The United States Foreign Affairs Committee or the United States Senate Committee on Foreign Relations is one of the most powerful Committees in the United States Senate as it reserves the right to initially approve all State Department nominees.

The current Chairman of the Senate Foreign Relations Committee is John Kerry who had unsuccessfully run for president in 2004 against President George W. Bush and has sat on the Committee for years.

Prior to Kerry taking over as the Chairman of the Committee, current Vice President Joe Biden served in that post since the Democrats won back the Senate in 2006 and was one of the leading Democratic voices against the mismanagement of Iraq by the Bush Administration for years.

Before Biden took over the position, Republican Senator Richard Lugar of Indiana served as the Chairman from 2003 to 2007 after already having held the position from 1985 to 1987.

Foreing Affairs Committee Chairman: John Kerry
Senator John Kerry took over as Chairman of the Foreign Affairs Committee in 2009 at the beginning of the 111th United States Congress after the previous Chairman, Joe Biden, became the Vice President of the United States.

Kerry has been in the Senate since 1985 and had served as Massachusetts’ Lieutenant Governor and District Attorney before that. Kerry is best known for his near presidential win in the 2004 presidential elections against George Bush which he lost by less than 2.5 percent and just thirty-five electoral votes.

Kerry has always been a power player, heading up the Senate Iran-Contra hearings and numerous other high profile events. Kerry was on the short list to be picked by Al Gore as his running mate in 2000 and would run for President himself four years later.
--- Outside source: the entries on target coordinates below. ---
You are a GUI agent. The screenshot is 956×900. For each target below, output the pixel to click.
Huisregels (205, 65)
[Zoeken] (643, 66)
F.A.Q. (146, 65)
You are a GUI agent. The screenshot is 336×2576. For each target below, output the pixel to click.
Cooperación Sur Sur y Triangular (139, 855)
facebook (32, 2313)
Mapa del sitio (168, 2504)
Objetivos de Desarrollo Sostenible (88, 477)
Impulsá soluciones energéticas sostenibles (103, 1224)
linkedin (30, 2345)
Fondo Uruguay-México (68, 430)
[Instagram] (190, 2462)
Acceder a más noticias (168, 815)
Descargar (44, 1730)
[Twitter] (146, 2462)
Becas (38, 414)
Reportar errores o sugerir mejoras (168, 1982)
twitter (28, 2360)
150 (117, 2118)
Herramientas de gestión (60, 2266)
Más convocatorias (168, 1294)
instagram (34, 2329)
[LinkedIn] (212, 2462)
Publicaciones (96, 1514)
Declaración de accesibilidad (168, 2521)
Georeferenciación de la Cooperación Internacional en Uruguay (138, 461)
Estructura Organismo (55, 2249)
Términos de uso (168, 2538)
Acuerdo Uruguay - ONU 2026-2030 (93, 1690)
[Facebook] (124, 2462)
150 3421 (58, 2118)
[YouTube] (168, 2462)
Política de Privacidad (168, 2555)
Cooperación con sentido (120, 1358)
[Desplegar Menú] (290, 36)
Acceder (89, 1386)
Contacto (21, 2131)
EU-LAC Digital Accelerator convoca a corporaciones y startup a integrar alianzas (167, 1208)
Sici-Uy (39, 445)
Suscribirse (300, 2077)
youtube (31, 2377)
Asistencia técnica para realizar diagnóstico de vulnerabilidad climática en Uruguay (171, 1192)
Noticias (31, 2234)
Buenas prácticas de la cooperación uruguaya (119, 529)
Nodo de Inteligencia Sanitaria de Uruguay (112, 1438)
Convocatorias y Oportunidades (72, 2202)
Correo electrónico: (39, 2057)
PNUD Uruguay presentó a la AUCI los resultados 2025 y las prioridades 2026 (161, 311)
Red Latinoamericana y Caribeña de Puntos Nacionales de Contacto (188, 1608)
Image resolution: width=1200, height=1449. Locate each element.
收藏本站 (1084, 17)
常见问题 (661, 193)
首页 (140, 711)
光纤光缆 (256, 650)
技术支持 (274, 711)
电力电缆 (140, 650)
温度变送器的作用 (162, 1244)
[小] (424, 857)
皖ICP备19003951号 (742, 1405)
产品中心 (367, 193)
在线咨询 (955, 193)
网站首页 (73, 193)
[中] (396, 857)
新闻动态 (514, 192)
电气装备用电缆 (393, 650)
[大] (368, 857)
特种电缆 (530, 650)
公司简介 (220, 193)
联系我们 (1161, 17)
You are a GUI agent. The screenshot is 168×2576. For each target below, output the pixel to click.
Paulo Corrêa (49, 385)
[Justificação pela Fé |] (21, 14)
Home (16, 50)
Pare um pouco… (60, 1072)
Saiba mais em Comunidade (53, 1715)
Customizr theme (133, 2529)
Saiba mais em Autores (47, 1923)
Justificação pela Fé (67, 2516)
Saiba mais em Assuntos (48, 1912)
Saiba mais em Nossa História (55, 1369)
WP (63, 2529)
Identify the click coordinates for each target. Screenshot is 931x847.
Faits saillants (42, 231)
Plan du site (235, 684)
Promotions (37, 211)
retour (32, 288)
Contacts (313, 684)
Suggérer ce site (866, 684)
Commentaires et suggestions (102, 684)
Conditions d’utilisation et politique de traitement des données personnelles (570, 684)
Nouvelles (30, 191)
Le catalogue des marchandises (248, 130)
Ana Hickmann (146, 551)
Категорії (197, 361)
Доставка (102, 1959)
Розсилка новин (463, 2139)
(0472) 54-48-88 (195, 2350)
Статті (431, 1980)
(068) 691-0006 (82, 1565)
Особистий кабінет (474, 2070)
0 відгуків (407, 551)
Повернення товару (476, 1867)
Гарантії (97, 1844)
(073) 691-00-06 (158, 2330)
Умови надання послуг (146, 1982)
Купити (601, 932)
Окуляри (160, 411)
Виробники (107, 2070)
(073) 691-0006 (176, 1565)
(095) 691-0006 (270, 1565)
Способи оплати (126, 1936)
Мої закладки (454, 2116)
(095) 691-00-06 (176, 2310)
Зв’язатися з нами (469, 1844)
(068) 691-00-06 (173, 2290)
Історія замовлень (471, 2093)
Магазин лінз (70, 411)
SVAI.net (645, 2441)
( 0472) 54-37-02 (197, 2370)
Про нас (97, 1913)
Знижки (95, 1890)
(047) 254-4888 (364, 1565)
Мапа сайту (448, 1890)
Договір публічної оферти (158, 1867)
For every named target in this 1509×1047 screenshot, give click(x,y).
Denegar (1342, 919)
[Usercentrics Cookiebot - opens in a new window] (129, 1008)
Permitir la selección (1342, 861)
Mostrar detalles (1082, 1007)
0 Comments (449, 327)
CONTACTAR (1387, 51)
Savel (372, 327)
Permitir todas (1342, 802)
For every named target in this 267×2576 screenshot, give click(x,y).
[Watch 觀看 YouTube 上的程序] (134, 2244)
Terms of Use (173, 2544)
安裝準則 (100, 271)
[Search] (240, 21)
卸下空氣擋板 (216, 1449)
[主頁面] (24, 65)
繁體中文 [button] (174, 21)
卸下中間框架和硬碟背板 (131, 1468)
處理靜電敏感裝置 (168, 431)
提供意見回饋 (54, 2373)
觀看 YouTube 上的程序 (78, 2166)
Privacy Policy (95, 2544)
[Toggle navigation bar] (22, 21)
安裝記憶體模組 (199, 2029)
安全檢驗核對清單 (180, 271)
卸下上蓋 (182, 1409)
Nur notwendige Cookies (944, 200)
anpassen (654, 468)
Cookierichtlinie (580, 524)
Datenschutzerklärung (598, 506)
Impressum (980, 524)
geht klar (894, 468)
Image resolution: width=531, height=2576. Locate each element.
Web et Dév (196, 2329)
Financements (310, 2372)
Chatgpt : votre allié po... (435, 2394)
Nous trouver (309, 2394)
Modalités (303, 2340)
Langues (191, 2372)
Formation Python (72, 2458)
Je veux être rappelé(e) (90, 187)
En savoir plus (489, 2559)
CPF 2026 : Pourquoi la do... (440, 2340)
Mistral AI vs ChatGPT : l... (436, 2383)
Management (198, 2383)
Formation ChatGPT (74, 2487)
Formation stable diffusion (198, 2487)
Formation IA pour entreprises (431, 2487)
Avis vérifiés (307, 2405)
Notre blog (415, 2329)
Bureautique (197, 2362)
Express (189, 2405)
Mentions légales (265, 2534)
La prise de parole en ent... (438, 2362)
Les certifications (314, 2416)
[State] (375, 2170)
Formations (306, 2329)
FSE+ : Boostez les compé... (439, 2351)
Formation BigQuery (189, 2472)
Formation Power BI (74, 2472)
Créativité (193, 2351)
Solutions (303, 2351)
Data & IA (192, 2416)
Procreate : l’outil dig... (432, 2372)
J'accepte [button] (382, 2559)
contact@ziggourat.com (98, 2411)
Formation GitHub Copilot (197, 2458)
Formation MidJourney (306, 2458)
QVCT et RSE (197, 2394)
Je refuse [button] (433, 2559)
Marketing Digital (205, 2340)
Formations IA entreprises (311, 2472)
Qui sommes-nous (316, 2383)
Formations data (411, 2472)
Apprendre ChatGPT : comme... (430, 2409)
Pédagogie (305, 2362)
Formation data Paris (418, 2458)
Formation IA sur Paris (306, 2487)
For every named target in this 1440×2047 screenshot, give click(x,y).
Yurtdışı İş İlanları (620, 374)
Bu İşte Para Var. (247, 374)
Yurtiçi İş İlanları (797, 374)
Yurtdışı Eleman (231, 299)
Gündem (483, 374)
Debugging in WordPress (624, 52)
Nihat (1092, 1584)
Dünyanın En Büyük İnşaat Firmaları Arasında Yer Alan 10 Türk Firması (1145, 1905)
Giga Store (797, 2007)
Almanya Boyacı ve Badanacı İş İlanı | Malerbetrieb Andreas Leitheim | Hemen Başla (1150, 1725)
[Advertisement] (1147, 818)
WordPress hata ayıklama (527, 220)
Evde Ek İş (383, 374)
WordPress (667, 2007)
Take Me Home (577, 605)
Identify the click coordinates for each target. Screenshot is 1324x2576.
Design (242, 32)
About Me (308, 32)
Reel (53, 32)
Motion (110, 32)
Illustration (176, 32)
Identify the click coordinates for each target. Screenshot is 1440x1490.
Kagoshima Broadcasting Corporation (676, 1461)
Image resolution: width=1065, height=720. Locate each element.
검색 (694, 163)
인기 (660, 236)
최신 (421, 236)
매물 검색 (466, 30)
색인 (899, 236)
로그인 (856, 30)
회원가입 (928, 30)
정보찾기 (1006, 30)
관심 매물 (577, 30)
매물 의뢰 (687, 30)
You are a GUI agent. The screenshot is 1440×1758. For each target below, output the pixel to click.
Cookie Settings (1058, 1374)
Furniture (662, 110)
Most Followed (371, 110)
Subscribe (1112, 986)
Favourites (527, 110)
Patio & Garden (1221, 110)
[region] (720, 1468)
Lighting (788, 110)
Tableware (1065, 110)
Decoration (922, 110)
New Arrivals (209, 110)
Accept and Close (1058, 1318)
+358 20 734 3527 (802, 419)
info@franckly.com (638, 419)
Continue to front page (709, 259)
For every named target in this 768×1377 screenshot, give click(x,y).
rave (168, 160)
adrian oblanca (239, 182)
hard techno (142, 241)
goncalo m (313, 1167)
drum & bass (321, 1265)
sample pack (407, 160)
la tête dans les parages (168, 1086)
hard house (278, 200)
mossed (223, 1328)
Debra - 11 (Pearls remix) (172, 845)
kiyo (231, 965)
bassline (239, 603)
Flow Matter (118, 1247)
Foreign Affairs Committee Chairman: Joe Biden
Joe Biden served as the Chairman of the Senate Foreign Relations Committee from 2001 to 2003 and from 2007 to 2009 and had also served as the Chairman of the Judiciary Committee from 1987 to 1995.

Biden was elected to office before he was even old enough to serve and had been there for thirty five years before becoming the 47th Vice President of the United States.

While on the Senate Foreign Relations Committee, Biden’s pet project was the war on drugs until the War on Terror began and was horribly mismanaged by the George Bush Administration.

Joe Biden ran for president in 2008 and campaigned mostly on his plan for Iraq which included splitting Iraq into three separate entities with their own governments to function under a weaker central government. Biden put this position to the test when he introduced a non-binding resolution that suggested his strategy which passed the Senate with more than seventy votes but never really went anywhere.

Foreign Affairs Committee Chairman: Richard Lugar
Richard Lugar is the former two-time Chairman of the Senate Foreign Relations Committee having served in the position from 1985 to 1987 and then from 2003 to 2007.

The accomplished Senator from Indiana is currently the Ranking Member on the Committee and is the longest serving Republican in the Senate having been there since 1977.

Lugar, who will retire in 2011, is one of the few Republicans (along with Nebraska Senator Chuck Hagel and New Mexico Senator Pete Domenici) who spoke out against George Bush’s Iraq War in 2007 and was a candidate to serve as Secretary of State under President Barack Obama.